GOAL
Reproduce the items from the line containing "Task: Click the Dev monitor eye icon" through the end of the items, replacing "Format dropdown" with "Format menu" and leaving everything else unchanged.

RECORD EXTRACTS
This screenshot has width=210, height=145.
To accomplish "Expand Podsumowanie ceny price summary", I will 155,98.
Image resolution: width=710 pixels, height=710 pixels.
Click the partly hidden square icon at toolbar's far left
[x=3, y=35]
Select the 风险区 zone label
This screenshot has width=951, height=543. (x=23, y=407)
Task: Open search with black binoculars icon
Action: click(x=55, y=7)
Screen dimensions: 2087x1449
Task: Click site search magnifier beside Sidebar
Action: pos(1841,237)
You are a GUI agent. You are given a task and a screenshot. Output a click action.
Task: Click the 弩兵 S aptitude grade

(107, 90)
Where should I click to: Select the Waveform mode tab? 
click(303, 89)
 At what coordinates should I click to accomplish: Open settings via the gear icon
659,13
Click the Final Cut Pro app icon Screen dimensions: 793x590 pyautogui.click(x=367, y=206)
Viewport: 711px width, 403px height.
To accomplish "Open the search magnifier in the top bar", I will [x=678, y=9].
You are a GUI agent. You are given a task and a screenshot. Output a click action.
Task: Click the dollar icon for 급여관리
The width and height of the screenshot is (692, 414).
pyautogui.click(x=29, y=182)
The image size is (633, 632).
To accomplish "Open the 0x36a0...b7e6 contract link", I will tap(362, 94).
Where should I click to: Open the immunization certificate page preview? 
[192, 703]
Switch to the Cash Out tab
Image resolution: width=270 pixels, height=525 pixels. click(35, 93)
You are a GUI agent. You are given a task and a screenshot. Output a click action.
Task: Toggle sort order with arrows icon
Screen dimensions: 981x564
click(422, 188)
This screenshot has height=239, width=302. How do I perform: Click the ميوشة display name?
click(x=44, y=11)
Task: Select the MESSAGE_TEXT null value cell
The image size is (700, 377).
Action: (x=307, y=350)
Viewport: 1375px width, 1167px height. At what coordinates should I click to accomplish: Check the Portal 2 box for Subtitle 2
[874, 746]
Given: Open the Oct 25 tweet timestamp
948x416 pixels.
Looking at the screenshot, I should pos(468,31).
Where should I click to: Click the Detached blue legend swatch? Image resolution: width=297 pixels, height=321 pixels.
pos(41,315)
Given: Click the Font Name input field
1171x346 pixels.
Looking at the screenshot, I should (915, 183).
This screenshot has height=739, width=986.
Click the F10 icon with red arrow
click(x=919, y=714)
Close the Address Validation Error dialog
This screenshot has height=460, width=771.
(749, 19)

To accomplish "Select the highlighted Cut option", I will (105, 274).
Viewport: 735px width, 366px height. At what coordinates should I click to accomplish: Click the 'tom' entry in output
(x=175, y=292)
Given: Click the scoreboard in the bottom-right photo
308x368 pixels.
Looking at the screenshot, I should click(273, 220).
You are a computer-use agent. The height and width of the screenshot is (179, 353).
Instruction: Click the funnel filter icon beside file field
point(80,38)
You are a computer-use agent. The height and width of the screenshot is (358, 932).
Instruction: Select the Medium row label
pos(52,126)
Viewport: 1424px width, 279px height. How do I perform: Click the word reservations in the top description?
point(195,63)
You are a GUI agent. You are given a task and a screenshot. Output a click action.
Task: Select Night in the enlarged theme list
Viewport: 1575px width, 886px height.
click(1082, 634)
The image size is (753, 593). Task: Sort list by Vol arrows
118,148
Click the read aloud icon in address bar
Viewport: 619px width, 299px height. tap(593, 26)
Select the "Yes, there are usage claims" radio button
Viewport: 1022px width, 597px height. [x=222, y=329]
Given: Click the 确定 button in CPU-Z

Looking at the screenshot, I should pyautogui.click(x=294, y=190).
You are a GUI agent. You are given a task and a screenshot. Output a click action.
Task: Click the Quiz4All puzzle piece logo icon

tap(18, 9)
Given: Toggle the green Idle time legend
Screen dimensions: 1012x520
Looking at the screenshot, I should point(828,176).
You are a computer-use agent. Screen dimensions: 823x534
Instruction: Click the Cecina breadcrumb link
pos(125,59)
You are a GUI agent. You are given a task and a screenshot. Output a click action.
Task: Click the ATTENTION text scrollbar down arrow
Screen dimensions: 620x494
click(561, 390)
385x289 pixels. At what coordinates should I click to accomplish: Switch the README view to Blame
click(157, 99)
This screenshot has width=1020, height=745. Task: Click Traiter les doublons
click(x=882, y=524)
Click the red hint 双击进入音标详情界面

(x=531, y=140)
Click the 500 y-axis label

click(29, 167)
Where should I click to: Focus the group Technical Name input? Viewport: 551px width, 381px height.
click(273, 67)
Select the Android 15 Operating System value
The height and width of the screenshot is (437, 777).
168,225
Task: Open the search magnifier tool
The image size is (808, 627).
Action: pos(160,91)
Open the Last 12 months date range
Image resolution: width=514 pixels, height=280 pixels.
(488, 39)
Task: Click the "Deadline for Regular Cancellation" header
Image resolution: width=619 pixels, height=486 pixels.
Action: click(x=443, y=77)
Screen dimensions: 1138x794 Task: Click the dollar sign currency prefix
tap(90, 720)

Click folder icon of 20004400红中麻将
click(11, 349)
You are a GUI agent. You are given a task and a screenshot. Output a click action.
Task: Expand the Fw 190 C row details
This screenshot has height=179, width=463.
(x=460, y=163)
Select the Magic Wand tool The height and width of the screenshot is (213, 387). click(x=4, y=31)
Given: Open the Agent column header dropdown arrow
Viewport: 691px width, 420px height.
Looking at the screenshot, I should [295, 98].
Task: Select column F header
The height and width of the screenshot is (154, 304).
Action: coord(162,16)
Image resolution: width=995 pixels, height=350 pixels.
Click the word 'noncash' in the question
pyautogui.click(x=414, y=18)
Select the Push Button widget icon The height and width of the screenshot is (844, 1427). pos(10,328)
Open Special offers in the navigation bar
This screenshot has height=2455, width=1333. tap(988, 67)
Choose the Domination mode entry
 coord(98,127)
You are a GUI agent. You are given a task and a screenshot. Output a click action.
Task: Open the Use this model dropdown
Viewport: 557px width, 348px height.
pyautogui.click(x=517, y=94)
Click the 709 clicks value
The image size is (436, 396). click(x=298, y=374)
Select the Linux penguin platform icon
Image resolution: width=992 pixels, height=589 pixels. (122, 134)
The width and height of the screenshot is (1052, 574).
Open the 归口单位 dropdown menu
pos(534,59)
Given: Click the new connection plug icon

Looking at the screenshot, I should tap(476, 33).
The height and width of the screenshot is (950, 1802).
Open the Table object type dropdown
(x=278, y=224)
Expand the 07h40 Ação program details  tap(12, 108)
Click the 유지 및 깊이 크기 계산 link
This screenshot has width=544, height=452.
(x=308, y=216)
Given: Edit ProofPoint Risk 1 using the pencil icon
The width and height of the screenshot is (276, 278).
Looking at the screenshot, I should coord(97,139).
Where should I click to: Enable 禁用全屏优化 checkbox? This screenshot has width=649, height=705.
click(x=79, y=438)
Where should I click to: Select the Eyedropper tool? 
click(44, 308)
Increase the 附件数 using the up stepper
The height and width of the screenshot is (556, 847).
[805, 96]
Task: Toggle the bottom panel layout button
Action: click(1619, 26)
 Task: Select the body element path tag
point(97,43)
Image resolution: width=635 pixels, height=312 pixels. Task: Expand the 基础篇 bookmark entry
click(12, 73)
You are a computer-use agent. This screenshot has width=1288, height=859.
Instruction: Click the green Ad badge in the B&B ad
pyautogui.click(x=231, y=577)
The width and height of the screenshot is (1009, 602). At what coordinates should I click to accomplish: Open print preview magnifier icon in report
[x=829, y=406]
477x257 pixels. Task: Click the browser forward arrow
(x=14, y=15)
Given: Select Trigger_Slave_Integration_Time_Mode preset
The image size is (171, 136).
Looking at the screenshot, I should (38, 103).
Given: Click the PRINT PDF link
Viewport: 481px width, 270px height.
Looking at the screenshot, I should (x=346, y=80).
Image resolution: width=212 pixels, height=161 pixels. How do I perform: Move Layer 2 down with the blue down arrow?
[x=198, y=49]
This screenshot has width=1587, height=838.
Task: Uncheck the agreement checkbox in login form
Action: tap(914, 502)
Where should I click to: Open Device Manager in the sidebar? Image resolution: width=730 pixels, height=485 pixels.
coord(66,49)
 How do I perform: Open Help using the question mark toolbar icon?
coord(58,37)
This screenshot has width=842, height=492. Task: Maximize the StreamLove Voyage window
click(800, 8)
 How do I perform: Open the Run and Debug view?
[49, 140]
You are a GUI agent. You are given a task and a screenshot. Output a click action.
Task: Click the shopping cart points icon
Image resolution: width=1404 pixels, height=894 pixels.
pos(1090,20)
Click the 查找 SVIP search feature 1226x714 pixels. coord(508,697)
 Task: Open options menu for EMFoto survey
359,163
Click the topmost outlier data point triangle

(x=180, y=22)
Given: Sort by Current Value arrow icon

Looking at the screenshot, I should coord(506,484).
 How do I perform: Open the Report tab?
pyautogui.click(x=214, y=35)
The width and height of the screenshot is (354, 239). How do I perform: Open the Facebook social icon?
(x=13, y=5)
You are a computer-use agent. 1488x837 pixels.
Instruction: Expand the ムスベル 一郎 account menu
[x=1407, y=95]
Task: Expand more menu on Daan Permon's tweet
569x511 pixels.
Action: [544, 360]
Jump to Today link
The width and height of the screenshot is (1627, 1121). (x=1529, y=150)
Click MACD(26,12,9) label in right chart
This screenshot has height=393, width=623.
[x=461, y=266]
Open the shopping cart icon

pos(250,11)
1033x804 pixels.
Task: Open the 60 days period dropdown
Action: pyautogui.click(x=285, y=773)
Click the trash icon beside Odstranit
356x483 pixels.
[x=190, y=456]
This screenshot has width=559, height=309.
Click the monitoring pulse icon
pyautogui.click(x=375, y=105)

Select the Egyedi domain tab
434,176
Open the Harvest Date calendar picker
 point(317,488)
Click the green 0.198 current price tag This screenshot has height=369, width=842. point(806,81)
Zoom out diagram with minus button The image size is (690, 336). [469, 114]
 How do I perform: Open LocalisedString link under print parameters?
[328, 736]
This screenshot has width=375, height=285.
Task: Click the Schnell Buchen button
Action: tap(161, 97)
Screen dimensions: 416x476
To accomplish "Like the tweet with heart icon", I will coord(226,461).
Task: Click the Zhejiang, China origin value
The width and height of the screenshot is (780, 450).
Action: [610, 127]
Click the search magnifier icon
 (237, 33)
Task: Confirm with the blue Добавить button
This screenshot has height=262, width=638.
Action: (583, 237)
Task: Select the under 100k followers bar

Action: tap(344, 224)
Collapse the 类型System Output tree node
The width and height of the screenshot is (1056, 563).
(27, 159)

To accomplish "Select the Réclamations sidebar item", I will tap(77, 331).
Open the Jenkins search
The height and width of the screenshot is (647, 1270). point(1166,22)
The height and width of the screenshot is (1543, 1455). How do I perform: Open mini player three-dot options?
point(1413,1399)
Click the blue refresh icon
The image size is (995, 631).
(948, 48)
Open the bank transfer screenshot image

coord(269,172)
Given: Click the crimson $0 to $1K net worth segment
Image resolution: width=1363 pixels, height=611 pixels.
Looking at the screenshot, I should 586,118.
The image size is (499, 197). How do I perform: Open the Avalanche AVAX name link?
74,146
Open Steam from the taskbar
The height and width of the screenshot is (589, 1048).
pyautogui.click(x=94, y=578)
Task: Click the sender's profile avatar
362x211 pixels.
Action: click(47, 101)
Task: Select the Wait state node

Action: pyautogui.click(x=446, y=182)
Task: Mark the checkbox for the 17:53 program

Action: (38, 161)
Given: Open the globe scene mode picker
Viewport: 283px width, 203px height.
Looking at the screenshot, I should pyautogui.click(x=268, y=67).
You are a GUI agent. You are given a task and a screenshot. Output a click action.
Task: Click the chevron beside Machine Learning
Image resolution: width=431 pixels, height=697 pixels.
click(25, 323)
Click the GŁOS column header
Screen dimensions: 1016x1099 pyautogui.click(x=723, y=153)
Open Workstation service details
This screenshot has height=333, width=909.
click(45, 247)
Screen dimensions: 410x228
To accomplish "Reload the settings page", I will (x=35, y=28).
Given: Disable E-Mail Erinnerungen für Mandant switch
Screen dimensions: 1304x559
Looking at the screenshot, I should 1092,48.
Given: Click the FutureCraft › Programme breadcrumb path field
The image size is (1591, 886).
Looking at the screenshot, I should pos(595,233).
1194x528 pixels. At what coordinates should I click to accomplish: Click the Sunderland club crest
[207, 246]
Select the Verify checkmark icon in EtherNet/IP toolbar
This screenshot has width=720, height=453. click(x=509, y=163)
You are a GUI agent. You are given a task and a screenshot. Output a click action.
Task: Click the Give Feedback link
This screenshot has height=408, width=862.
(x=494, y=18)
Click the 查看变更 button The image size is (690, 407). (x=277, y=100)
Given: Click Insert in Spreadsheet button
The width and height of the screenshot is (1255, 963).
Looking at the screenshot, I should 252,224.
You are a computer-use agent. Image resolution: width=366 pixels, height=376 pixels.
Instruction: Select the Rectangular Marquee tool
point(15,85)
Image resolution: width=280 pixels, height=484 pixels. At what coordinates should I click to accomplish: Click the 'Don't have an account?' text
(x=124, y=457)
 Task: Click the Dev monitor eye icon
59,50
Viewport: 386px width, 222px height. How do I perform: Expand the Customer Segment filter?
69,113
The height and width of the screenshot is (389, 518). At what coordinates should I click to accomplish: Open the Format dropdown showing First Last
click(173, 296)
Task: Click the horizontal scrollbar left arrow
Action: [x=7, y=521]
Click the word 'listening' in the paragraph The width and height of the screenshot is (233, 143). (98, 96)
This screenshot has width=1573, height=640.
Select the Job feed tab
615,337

SOLVED PROBLEM
 Task: Click the Dev monitor eye icon
59,50
Viewport: 386px width, 222px height. How do I perform: Expand the Customer Segment filter?
69,113
The height and width of the screenshot is (389, 518). At what coordinates should I click to accomplish: Open the Format menu showing First Last
click(173, 296)
Task: Click the horizontal scrollbar left arrow
Action: [x=7, y=521]
Click the word 'listening' in the paragraph The width and height of the screenshot is (233, 143). (98, 96)
This screenshot has width=1573, height=640.
Select the Job feed tab
615,337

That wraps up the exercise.